* _Your instructions_
Using the string "Given" as the key, pull each matching line out of the records below.

* _Stored data entries_

%%

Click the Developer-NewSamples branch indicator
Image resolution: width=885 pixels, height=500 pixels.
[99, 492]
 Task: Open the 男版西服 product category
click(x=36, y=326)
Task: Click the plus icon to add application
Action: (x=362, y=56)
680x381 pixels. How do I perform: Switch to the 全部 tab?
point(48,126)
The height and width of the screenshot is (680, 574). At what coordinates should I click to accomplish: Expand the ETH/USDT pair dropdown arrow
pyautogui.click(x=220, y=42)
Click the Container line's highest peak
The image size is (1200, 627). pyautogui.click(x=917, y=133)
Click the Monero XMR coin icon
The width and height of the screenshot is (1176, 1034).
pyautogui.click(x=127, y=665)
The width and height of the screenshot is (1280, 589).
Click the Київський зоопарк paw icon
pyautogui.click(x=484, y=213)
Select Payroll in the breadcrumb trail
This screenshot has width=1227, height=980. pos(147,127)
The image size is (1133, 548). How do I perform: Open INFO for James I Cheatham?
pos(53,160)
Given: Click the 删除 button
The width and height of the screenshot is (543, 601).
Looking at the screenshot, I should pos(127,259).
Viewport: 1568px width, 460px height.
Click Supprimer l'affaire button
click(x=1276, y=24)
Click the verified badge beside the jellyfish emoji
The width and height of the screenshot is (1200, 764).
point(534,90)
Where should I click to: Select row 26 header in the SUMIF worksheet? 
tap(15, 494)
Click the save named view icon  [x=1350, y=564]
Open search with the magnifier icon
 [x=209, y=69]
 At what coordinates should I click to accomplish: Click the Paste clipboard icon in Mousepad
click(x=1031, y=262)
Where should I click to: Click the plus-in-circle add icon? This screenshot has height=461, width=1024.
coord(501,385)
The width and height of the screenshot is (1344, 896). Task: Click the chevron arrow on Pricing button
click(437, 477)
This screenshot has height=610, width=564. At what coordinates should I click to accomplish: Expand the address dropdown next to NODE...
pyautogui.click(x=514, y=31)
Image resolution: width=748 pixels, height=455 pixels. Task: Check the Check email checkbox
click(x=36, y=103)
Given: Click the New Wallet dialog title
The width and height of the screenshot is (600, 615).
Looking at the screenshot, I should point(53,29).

%%

* _Answer space_
Given: Click the 删除 button
Given: Click the New Wallet dialog title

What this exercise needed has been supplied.